The Times of India is the country’s largest English language newspaper, but it trailed in Kolkata, and a couple of years ago sought to shift the needle on readership.

“The brief was, can you do something in which we would be seen as a Bengali newspaper, a newspaper that belonged to the Bengali that they take pride in it,” FCB Ulka’s chief creative officer Swati Bhattacharya told a recent Sydney conference.

And, she added, she wanted to do it with women “because I felt none of the newspaper campaigns in my country has ever spoken to women”. (For more, read WARC’s report: By empowering women, Times of India became the top newspaper in Kolkata.)

She chose to align with Durga Puja, the Hindu festival that runs for five days each October and which, she explained, “is basically Christmas for Bengalis”.

And, more specifically, the final day of the festival when a tradition celebrating married women (who wear a red dot on their forehead) sees them apply vermillion colour to each other’s faces – Sindoor Khela.

This tradition excludes divorcees, widows, sex workers and trans women, however, and the idea of two red dots as a symbol of sisterhood became the entry point to changing the very nature of the festival’s last day.
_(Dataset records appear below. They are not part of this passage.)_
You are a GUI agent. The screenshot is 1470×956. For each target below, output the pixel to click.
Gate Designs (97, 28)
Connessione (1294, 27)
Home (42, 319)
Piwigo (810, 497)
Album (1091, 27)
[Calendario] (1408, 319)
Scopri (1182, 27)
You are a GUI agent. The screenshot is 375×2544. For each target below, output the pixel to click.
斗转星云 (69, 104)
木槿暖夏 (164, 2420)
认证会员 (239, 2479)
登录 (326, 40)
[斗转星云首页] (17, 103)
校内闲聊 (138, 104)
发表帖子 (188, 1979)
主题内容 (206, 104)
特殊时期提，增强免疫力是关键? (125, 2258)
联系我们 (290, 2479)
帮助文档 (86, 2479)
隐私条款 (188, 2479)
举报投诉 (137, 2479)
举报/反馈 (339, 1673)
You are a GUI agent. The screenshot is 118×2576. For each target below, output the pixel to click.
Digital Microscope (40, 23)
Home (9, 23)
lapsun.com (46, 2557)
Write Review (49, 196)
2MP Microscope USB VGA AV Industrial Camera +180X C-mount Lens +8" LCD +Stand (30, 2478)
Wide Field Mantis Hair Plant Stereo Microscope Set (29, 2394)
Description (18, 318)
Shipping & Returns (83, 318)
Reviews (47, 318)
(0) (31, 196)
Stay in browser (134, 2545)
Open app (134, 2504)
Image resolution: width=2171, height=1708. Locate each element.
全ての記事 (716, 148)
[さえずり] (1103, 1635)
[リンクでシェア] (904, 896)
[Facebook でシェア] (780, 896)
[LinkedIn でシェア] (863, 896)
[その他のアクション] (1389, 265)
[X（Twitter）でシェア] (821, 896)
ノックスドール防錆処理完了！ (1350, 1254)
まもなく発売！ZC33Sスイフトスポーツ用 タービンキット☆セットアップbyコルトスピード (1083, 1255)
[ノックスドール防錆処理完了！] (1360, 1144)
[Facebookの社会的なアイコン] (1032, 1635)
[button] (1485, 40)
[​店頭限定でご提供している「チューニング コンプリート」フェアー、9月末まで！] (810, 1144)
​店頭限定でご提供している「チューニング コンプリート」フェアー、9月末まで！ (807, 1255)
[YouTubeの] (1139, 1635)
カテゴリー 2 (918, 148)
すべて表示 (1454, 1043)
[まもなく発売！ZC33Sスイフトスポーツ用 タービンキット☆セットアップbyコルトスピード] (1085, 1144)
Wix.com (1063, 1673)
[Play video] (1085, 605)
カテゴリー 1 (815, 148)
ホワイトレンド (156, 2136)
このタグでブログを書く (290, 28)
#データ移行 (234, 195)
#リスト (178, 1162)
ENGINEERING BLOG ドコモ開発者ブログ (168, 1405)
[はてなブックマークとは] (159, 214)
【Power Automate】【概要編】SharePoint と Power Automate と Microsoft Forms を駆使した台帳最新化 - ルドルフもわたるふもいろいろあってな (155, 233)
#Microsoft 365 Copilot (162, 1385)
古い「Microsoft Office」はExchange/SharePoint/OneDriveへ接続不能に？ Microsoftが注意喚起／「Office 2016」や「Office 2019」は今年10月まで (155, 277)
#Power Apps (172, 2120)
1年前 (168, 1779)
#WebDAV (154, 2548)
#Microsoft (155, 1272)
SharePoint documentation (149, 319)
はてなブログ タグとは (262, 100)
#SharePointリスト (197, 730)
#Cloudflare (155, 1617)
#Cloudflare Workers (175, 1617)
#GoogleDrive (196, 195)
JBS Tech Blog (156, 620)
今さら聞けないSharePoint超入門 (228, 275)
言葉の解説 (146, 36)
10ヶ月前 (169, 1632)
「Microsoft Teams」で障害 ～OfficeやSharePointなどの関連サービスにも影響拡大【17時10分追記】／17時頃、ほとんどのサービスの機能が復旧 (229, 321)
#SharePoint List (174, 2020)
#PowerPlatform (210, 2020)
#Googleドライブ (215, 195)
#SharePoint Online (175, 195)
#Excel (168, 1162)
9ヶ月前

The newspaper partnered with the largest festival organisations and sent out invitations to the excluded groups as part of its Sindoor Khela – No Conditions Apply campaign.

In four weeks, the Times of India amassed US$912,335 in earned media, reaching 708 million people, and became the top trending topic on social media with 3 million comments and thousands of two-dot selfies.

“I’ve never seen that in my career and not even one troll,” said Bhattacharya.